The story of Hollywood starlet Gloria Grahame is little known.

She rose to meteoric fame in films such as It’s a Wonderful Life before MGM lost confidence in her, and her contract was sold to RKO Pictures, a smaller studio, which put her in film noirs and the musical Oklahoma! before her career ended up focused in smaller theatrical work.

But the most tragic and truly intriguing part of her life is that which is documented in Paul McGuigan’s new film, Film Stars Don’t Die in Liverpool, starring Annette Bening as Grahame and Jamie Bell.

Times Series: Photo: PA/Lionsgate FilmsPhoto: PA/Lionsgate Films

The film, set in 1981, opens with Gloria attempting to savour her final performing years in a Tennessee Williams play on the stage in Lincoln.
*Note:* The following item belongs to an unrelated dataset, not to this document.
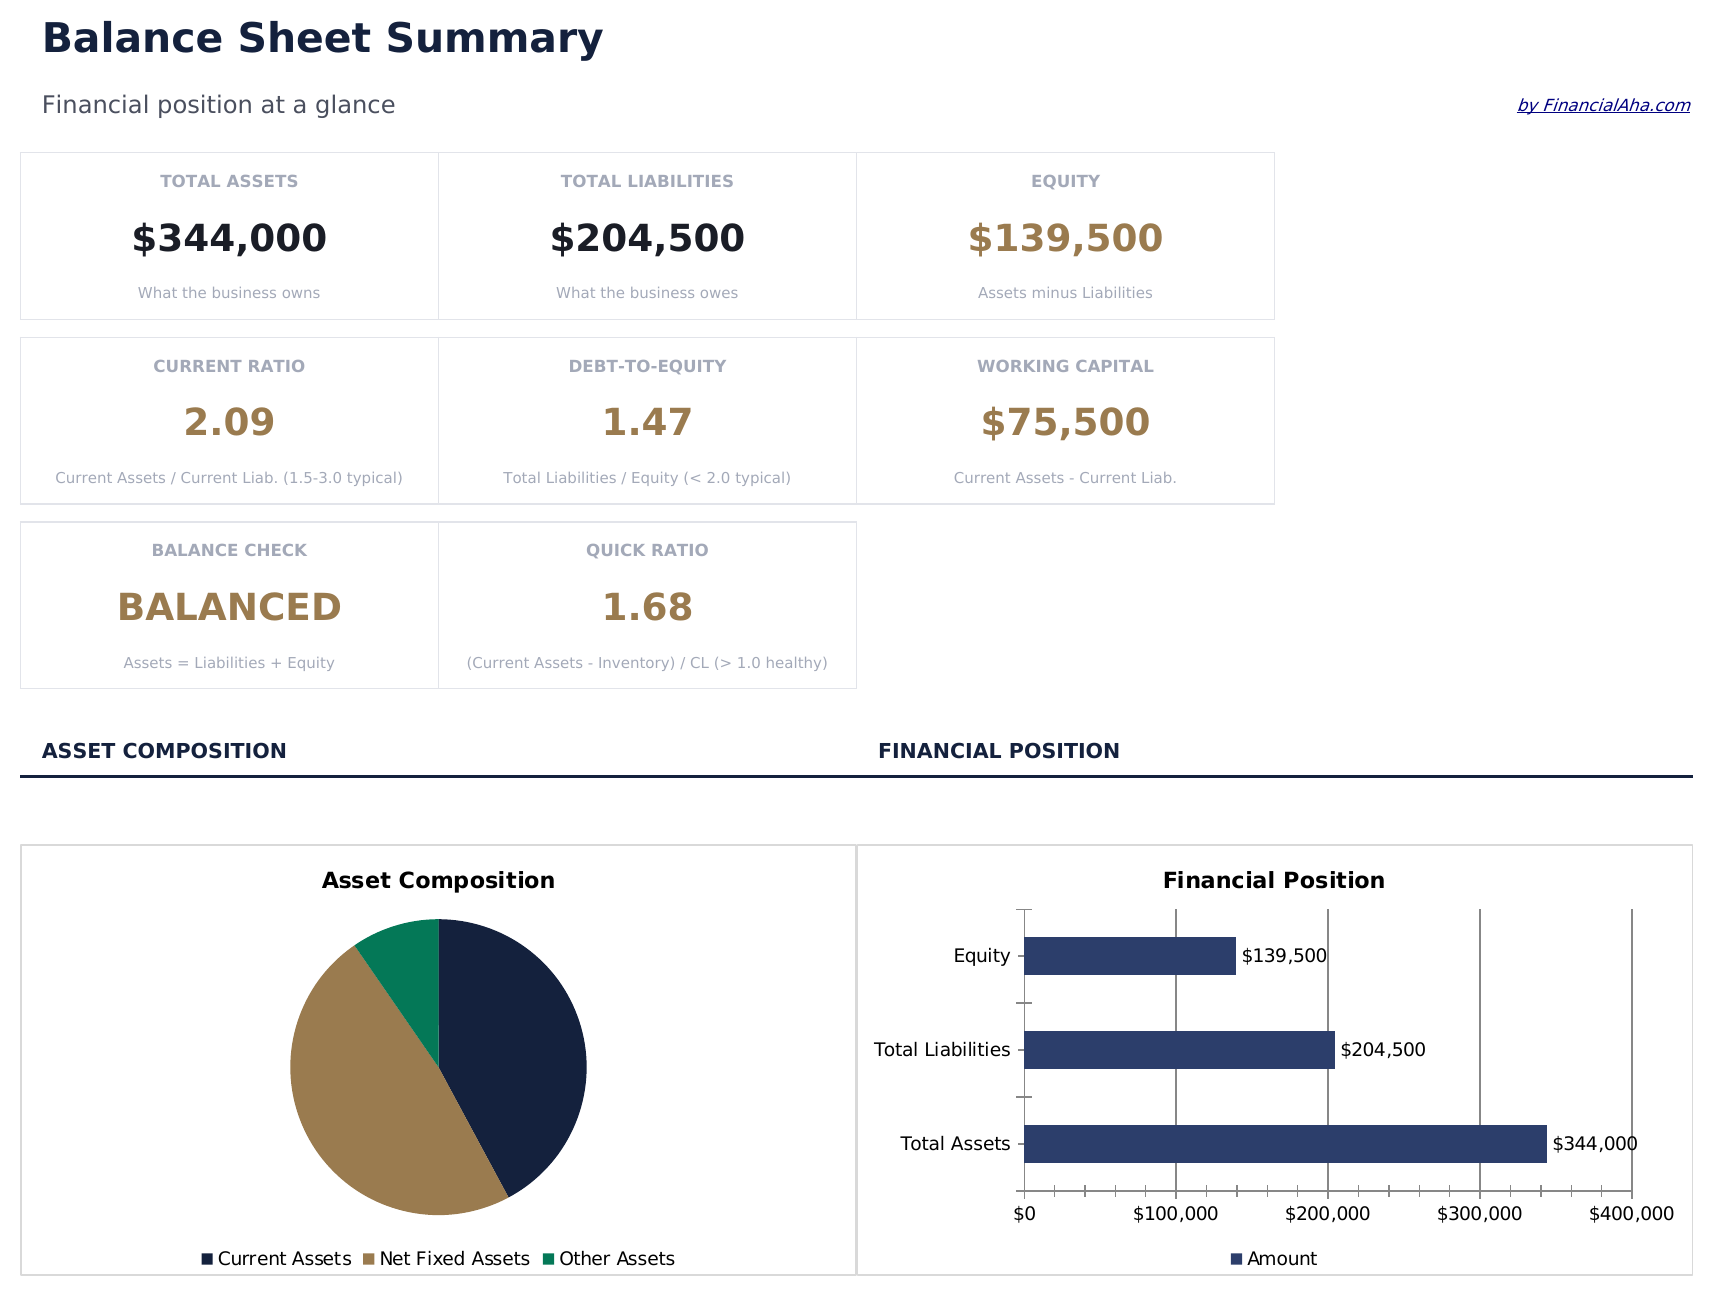The height and width of the screenshot is (1296, 1713).
Task: Click the Current Ratio 2.09 value
Action: click(x=229, y=422)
But a mystery illness stops her in her tracks, and the only place she wants to be is with Peter, a young man from Liverpool who seems incredibly anxious and almost fearful of seeing her.

Gloria moves into a bedroom in his house and is cagey with the details of her affliction: Peter and his family, his mother played by Julie Walters, are trying to treat and aid their fading Hollywood guest with little knowledge of what is plaguing her.

The heart of the film comes in the love between Peter and Gloria: star-crossed lovers whose difference in culture and status does not impede their ability to fall head over heels for one another, despite how it may be perceived.

Times Series: Photo: PA/Lionsgate FilmsPhoto: PA/Lionsgate Films

McGuigan artfully interposes the unfolding drama with flashbacks of how Gloria and Peter met while renting rooms in Primrose Hill, as characters open doors and walk into their memories, pulling you into the drama in style.

But it is the deepening and fading of their romance which is truly involving. Bening’s portrayal of the starlet is akin to the blonde bombshells of that era, with a lilting vocal that leaves Marilyn Monroe ringing in your ears.

And Bell is earthy and authentic in his portrayal of Peter: a man who is deeply in love with a woman older, more successful and seemingly far from his grasp. But their dependence on one another is what breaks the hearts of those watching; the way something which could be considered a sordid affair is turned into something with real intensity, making it impossible to turn away.

The film beautifully chronicles a turbulent, but overwhelming love of Juliet and her Romeo, as the shadow of illness and heartbreak comes looming.